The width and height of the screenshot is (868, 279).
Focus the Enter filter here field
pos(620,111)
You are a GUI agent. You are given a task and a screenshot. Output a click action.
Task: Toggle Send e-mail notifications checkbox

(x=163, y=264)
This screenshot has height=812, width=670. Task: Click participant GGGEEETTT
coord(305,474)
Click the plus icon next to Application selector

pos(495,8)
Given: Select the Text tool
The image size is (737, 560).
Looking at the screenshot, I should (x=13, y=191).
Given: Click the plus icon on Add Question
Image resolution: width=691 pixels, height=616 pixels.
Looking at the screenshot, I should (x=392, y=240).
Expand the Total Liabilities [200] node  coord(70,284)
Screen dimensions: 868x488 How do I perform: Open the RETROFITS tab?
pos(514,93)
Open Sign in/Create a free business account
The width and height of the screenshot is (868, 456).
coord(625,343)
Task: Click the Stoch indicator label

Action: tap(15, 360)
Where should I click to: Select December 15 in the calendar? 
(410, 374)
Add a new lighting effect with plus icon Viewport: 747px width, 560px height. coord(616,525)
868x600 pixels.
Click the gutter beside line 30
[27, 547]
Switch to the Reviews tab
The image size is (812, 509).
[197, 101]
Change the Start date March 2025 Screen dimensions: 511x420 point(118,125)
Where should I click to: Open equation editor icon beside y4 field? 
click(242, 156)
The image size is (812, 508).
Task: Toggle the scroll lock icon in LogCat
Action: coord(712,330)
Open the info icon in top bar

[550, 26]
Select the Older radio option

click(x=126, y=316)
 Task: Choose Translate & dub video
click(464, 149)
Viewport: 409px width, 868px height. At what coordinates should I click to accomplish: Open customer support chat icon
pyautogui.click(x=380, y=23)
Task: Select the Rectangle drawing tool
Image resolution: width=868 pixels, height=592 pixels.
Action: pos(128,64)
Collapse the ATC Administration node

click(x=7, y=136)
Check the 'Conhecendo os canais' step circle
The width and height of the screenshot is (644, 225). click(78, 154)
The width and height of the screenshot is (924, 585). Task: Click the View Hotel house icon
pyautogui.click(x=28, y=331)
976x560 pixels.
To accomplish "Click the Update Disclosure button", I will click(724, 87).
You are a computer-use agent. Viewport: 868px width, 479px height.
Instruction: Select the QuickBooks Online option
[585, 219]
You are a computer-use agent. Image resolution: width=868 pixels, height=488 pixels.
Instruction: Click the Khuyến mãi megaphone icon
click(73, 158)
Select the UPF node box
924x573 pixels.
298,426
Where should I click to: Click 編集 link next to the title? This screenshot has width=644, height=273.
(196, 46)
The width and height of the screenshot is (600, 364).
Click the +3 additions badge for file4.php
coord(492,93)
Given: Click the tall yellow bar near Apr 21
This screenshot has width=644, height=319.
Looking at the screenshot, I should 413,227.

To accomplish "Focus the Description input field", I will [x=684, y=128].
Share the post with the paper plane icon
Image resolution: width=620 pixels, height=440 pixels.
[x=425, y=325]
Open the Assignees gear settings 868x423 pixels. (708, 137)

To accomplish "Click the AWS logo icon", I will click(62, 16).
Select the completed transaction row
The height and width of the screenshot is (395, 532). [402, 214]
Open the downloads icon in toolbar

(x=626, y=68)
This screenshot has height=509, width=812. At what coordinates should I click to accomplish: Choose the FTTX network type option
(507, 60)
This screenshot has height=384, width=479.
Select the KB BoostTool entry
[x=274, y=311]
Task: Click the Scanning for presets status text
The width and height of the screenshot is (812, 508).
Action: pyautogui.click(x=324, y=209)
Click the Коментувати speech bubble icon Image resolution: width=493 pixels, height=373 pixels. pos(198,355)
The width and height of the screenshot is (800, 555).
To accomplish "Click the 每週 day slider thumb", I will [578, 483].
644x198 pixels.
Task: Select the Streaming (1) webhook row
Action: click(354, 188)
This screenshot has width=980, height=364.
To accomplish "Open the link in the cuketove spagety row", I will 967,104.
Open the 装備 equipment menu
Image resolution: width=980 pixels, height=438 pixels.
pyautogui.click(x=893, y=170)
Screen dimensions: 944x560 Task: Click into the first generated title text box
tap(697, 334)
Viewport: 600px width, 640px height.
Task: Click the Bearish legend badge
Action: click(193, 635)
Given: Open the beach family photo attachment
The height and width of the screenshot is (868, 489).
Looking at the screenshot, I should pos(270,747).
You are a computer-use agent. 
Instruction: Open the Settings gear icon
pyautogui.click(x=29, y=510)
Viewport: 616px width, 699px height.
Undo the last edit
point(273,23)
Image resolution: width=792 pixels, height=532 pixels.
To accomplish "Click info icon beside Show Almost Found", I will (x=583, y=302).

--------------------------------------------------

# Task item:
Each line in the data where the string "agent" occurs should be identified and copied.

# Response to the exercise:
You are a GUI agent. You are given a task and a screenshot. Output a click action.
You are a computer-use agent. Viewport: 868px width, 479px height.
You are a computer-use agent. Image resolution: width=868 pixels, height=488 pixels.
You are a computer-use agent. 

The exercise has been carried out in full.